For general background information on almost any topic, Encyclopedia Britannica's Britannica Online (www.eb.com) provides well-researched, well-written articles that include full bibliographies - a handy feature if your next stop is the local public library.
Individual subscriptions aren't cheap: it'll cost you $US14.95 per month, or $US150 per year plus a one-time $US25 registration fee, but that still beats the two-ton book set handily.
Bookmark your queries
Bookmark the first page of query results so you can return to it. Instead of typing Dashiell Hammett whenever you're looking for some detective trivia, just go back to the saved query, and the search engine will rerun it - possibly with new, updated results.
Okay, so you found a likely Web page - but it's about 50 screens long. Never fear - in Internet Explorer or Netscape Navigator, just type -F and enter a word you're looking for.
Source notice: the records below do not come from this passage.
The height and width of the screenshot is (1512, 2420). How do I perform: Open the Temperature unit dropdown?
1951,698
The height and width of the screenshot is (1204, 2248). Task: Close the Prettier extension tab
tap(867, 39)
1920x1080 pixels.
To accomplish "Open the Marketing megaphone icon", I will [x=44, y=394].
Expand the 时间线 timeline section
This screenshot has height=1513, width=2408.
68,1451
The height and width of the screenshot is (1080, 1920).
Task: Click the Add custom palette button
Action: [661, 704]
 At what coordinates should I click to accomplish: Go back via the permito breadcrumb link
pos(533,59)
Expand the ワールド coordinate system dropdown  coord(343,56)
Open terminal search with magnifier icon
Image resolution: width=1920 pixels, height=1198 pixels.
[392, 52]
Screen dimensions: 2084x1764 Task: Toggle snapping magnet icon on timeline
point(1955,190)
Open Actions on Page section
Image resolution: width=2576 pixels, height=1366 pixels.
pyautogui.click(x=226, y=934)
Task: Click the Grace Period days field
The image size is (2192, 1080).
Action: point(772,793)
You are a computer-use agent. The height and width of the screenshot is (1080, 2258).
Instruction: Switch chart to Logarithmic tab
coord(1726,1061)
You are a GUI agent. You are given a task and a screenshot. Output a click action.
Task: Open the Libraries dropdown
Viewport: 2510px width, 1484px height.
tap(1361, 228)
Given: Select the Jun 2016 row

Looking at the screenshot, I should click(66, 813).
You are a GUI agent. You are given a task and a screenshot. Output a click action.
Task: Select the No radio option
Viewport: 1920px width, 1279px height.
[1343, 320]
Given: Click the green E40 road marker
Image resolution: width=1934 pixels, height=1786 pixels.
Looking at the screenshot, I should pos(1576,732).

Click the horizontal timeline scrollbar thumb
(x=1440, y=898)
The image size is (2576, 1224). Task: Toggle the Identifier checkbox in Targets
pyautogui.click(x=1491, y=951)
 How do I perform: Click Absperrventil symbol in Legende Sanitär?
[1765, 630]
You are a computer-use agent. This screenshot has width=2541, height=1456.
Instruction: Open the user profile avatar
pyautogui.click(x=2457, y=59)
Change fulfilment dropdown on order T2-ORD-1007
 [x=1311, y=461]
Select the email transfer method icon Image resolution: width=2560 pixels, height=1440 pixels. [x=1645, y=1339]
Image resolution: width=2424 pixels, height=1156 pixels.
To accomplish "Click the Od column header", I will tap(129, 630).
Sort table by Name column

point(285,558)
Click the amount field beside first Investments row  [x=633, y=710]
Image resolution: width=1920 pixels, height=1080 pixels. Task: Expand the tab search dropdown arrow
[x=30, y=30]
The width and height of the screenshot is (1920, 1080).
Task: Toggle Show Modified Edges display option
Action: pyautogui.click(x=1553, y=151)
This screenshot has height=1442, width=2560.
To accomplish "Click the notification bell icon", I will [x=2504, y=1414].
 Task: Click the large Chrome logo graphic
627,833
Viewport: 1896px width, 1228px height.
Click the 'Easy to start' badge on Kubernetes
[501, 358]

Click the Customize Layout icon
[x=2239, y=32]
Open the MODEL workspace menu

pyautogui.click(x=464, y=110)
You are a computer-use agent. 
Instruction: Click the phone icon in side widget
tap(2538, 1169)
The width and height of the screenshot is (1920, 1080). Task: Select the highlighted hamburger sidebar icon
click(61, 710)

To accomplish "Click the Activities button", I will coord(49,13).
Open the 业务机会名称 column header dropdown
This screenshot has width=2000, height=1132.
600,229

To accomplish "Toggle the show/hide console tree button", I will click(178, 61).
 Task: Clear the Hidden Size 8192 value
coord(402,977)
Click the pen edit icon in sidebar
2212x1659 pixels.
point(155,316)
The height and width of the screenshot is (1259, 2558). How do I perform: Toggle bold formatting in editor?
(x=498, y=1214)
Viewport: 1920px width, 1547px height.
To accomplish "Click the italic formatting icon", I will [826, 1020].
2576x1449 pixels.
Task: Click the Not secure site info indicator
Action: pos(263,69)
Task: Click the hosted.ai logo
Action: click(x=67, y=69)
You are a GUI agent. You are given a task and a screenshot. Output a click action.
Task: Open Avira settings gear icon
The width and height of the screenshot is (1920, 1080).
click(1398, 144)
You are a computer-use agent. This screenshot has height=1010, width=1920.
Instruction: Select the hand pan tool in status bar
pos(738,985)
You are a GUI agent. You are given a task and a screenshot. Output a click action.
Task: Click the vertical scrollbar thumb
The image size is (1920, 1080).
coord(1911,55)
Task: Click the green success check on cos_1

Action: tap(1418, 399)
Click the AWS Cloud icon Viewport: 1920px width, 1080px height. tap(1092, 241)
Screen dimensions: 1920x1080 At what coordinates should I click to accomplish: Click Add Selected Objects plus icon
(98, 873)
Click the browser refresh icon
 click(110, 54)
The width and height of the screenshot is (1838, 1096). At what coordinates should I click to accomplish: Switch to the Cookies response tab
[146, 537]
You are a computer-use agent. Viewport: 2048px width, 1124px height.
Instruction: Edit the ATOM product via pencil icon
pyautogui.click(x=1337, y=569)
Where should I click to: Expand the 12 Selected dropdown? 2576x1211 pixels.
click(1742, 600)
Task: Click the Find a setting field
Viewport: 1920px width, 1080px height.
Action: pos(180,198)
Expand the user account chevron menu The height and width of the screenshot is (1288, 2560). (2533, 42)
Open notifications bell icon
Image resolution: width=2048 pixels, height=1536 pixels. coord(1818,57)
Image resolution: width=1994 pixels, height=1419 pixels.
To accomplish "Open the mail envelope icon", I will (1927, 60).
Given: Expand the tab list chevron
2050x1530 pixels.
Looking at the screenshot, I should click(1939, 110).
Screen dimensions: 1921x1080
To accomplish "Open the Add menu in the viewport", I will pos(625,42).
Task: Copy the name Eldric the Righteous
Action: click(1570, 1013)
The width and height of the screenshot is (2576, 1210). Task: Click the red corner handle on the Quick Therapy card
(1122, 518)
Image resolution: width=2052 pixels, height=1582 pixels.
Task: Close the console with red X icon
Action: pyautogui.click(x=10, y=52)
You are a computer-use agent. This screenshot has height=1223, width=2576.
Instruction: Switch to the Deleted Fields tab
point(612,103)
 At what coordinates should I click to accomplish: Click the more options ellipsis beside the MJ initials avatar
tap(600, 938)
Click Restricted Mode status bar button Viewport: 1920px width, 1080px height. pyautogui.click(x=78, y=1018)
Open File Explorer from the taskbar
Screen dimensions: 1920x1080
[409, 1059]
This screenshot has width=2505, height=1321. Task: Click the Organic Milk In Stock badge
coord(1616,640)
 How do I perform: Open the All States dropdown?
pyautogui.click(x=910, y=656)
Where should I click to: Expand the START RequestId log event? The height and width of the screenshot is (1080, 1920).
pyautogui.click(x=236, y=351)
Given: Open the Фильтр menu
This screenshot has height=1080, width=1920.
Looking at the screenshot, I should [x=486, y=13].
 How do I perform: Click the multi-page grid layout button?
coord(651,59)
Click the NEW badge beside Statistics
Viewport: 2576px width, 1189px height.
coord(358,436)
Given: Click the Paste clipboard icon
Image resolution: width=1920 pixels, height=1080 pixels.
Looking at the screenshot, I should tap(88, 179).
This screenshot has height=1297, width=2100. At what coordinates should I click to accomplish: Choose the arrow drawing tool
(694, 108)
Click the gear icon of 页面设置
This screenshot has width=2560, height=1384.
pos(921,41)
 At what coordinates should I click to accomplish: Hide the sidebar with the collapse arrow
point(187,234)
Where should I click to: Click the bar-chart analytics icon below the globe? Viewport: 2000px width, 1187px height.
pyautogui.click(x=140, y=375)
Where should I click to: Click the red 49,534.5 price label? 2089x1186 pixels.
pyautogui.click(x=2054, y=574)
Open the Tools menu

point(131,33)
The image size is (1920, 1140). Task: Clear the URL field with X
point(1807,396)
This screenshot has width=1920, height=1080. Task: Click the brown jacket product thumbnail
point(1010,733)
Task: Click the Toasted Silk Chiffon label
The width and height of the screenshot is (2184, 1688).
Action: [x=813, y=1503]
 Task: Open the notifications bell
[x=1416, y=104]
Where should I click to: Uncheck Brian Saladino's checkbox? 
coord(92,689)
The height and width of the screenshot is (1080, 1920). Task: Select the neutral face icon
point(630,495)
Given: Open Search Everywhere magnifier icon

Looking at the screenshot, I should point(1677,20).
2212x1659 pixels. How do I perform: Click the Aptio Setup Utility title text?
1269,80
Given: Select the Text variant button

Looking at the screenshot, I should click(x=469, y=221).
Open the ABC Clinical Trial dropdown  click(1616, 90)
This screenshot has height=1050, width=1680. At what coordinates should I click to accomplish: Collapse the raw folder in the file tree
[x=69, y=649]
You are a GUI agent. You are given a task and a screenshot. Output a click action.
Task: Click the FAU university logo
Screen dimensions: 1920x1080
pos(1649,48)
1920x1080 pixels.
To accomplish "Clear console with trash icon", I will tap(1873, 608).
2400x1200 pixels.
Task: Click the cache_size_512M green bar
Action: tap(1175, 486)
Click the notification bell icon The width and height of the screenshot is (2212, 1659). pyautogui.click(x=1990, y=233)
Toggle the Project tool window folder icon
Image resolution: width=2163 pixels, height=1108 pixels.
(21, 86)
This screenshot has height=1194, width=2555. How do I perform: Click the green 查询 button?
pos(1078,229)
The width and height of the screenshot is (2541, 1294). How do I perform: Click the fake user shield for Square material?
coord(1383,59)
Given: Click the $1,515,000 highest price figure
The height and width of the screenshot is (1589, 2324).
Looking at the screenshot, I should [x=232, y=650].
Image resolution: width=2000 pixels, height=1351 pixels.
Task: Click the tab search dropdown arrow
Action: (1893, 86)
The browser will jump to the first appearance of that word on the current page.
If you're tired of typing out Boolean operators, you can use symbols instead: & (ampersand) instead of AND, | (the pipe character) instead of OR, ! (exclamation point) in place of NOT, and (tilde) for NEAR. For example, type bogart bacall instead of bogart NEAR bacall.
Looking for images?
AltaVista can search for text in an HTML tag. The query image :comet.jpg will return any page referencing a file called "comet.jpg" in an image tag - and, with a name like that, it's a good bet that file will be a picture of a comet.
Use plain English
Excite is designed to handle conversational sentences well, so queries like "Where is a good Italian restaurant in New York City?" or "learn how to speak Chinese" can be surprisingly effective.
Find quote sources
To find sources for short quotations, such as, "That which does not destroy me makes me stronger," just enter the quote into Excite. It's all right if you don't get the quotation exactly right - there's a good chance that the results pages will tell you where it came from and give you the correct wording as well.
Eliminate irrelevant words
While Lycos doesn't support Boolean searches, you can use the minus sign (-) to refine your searches. Words with the minus sign are less likely to appear in the list of query results. For example, enter the query business -monkey if you want to find out about business, but not monkey business.
Find whole words
Lycos treats an entry as a substring as well as a complete word. If you enter the word graph, Lycos will search for graphs, graphics, and graphite. To limit Lycos to the exact word you entered, put a period (.) at the end of the word.
Find specific information
In addition to Web and Usenet searching, Infoseek offers options that let you search for company information, e-mail addresses, recent news, and Frequently Asked Question files. Just select the directory you want to search from the drop-down list on the main query page.
Keep your caps on
To search for proper names, capitalise them when entering your query: Hammer, not hammer.